One of the hardest things about writing or any artistic endeavour is putting it out there – opening up your hard work and often your heart and soul to an audience – hoping for praise and dreading criticism.
It was with a little trepidation that I started to read Freycinet (thank goodness Mel put a phonetic pronunciation on the back or I would have embarrassed myself talking about Frixenay).
What if I didn’t like it? What would I get up and say here today? That should have been the least of my worries.
I should set the scene a little.
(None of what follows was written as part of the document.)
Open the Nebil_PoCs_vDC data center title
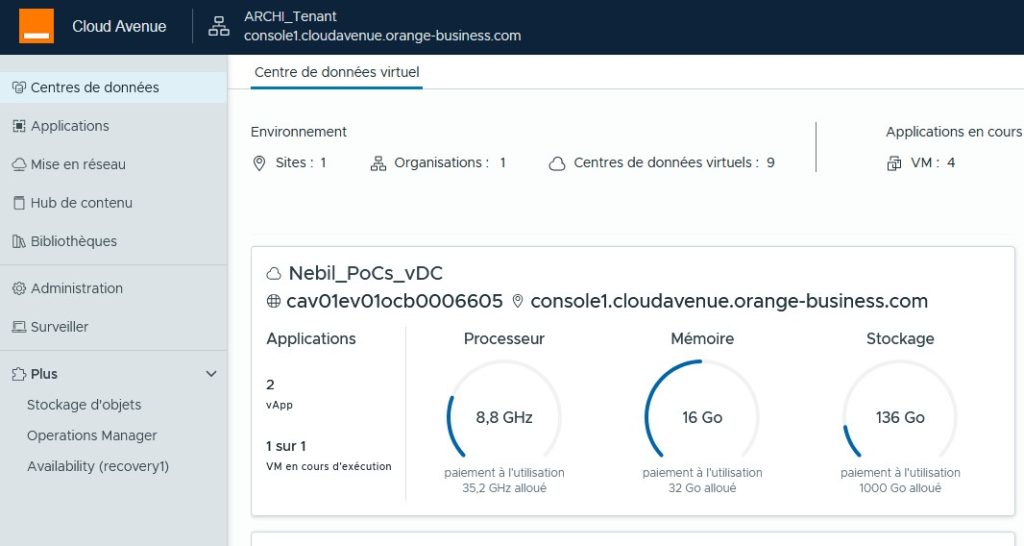tap(365, 273)
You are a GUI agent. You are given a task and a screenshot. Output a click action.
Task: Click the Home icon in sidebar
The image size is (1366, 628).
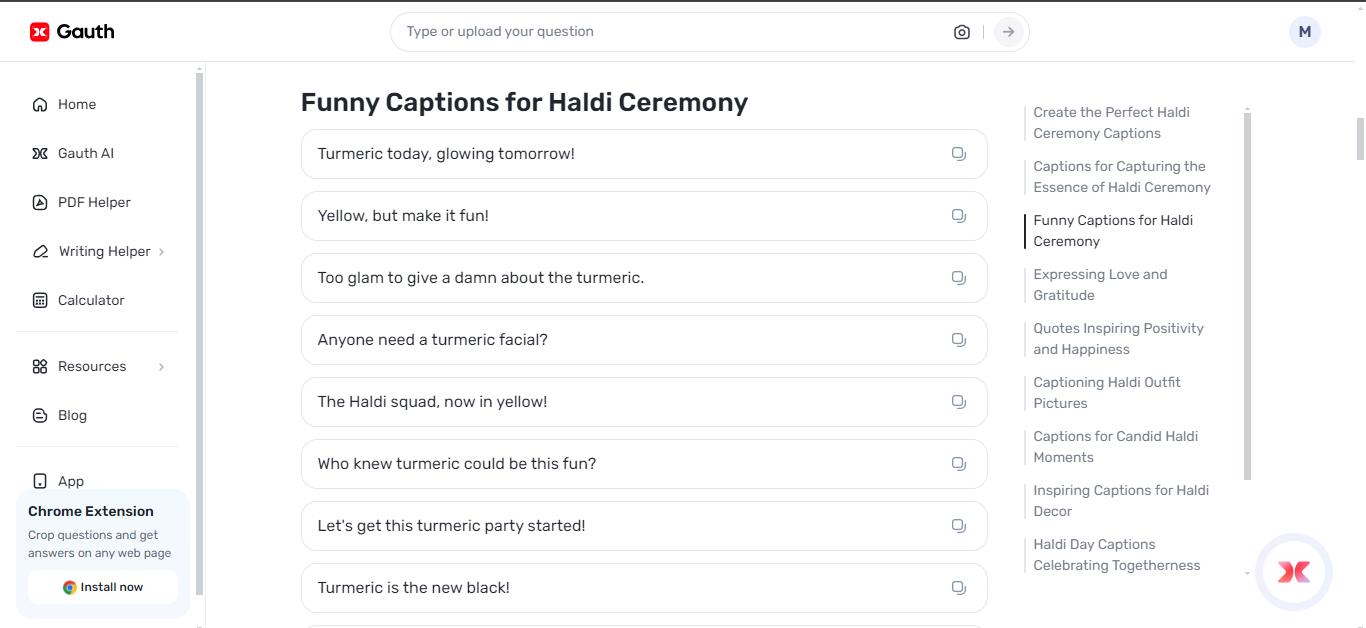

I recently moved from a small, modern one bedroom apartment in the middle of Belconnen with about 1000 neighbours in the complex, to a 3 bedroom 1950’s fibro cottage in the middle of 1600 acres near the NSW border.
Two neighbours in near distance and many rabbits, foxes, wombats, spiders and snakes for company. The cottage has an amazing and sometimes imposing view of the Brindabellas, a copse of trees behind the cottage that my lovely partner, incidentally a Tasmanian, refers to as the Blair Witch trees.
I had a night on my own and I thought, I will start reading the book.
The feeling of disquiet, of menace, of impending doom and disaster, of events being out of control and predestined that seeped from the first few pages, coupled with the wind playing havoc with the Blair Witch trees and odd sounds emanating from outside, had me putting the book down fairly quickly and burrowing under the covers.
This happened a few times, each time going a little further into the story and once actually shouting out – for goodness sake Ginny – pack your bloody bags and get the hell out of dodge!
Her characters leapt from the page –
Everything told through the eyes of Ginny the somewhat unreliable narrator, her fears and foibles often giving us the wrong impression. Julian, a man you just wanted to slap! What had happened to him to change him so much and be so emotionally distant on one hand and so pointedly cruel on the other? Why did she stay with him? Run, run, run – straight into the arms of the delicious Tom, who seemed to know her better than anyone even though they had only just met. The ethereally beautiful missing Vivienne, and Ruth who holds the biggest secret of all.
The interweaving of the ballet story line with the indigenous folk takes was ingenious and mesmerising, all intertwined with the wild, untamed Tasmanian landscape.
Mel has managed to paint a masterfully vivid backdrop to the story. This not only comes from her talent as a writer and all of her impressive tertiary study – but as a painter – the backdrop is as visual as if she has physically painted it as a landscape.
As a filmmaker and visual story teller, I can easily imagine this story on the big screen – the vivid colours, the greens of the forest, the blue greys of the stormy sea, the browns of the earth and rotting foliage, the sea green of Vivienne’s dress, the red of stiletto heels and the drying blood.
Ginny’s horrifying visions of the victims that only she can see – great visual motifs mixed through the intoxicating harsh beauty of Freycinet.
As a potential film, I would compare this as to the classic Picnic at Hanging Rock, The Sixth Sense and even a little bit of Daphne du Maurier’s Rebecca or Mary Stewart’s book Wildfire at Midnight.
If only film had smell – because I could almost detect the aroma of cooked quail, of dried blood, of humus rich soil, of decay … and of fear.
I so didn’t see the twist coming at the end – and for those who haven’t read it, I won’t give the game away. You have to buy a copy and read it for yourself.
A wonderfully well written, evocative and painterly read, a potentially great film. I am going to talk to Mel about collaborating – she should adapt her book into a screenplay and I would love to be involved – and I am going to talk to my colleagues at Screen Tasmania about a co-production at the right time.
Because there is only one place that you could shoot this film and that would be in Freycinet.”